Retalhuleu’s temple will be built on a 5.51-acre site located at Km. 183, 5 Av., Calzada Las Palmas, RN-9, Municipio de San Sebastián, Retalhuleu, Guatemala.
The rendering and site map were first published March 31, the Monday before April 2025 general conference, on ChurchofJesusChrist.org.
According to the rendering, this house of the Lord will have a flat, multilevel tower above the center of the building, with rectangular windows surrounding the off-white exterior and rectangular archways around the entrance.

President Russell M. Nelson announced a temple for Retalhuleu on April 2, 2023. It was one of 15 new temple locations he identified in the Sunday afternoon session of April 2023 general conference.

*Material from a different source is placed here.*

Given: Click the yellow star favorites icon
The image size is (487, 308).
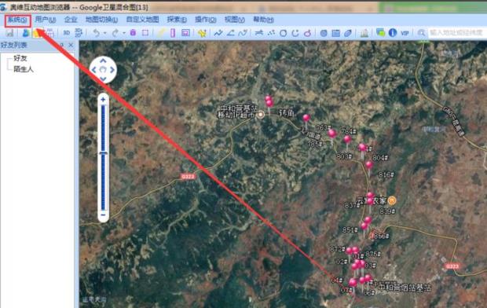Looking at the screenshot, I should point(202,33).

Guatemala is home to three operating temples, the Guatemala City Guatemala Temple (dedicated in 1984), Quetzaltenango Guatemala Temple (2011) and Cobán Guatemala Temple (2024).
A fourth is under construction, the Miraflores Guatemala City Guatemala Temple, announced in 2020. Before Retalhuleu was announced in 2023, a fifth house of the Lord was announced in Huehuetenango in 2022.
The restored gospel’s influence in Guatemala started when John F. O’Donnal, a member of the Church’s colonies in Mexico, moved to Central America in 1942. In December 1946, he visited Church headquarters and made a personal appeal to Church President George Albert Smith to open missionary work in Guatemala.
The first Latter-day Saint missionaries arrived in Guatemala in 1947. O’Donnal was later set apart as district president in 1948, and more than 60 people attended the first meeting in a rented building in Guatemala City two weeks later.
Just five years after missionary work started in the country, the Central American Mission was created in 1952, with headquarters in Guatemala City.
When the Church received official government recognition on June 29, 1966, there were already 10,000 members.
Guatemala is now home to more than 290,000 Latter-day Saints in nearly 440 congregations.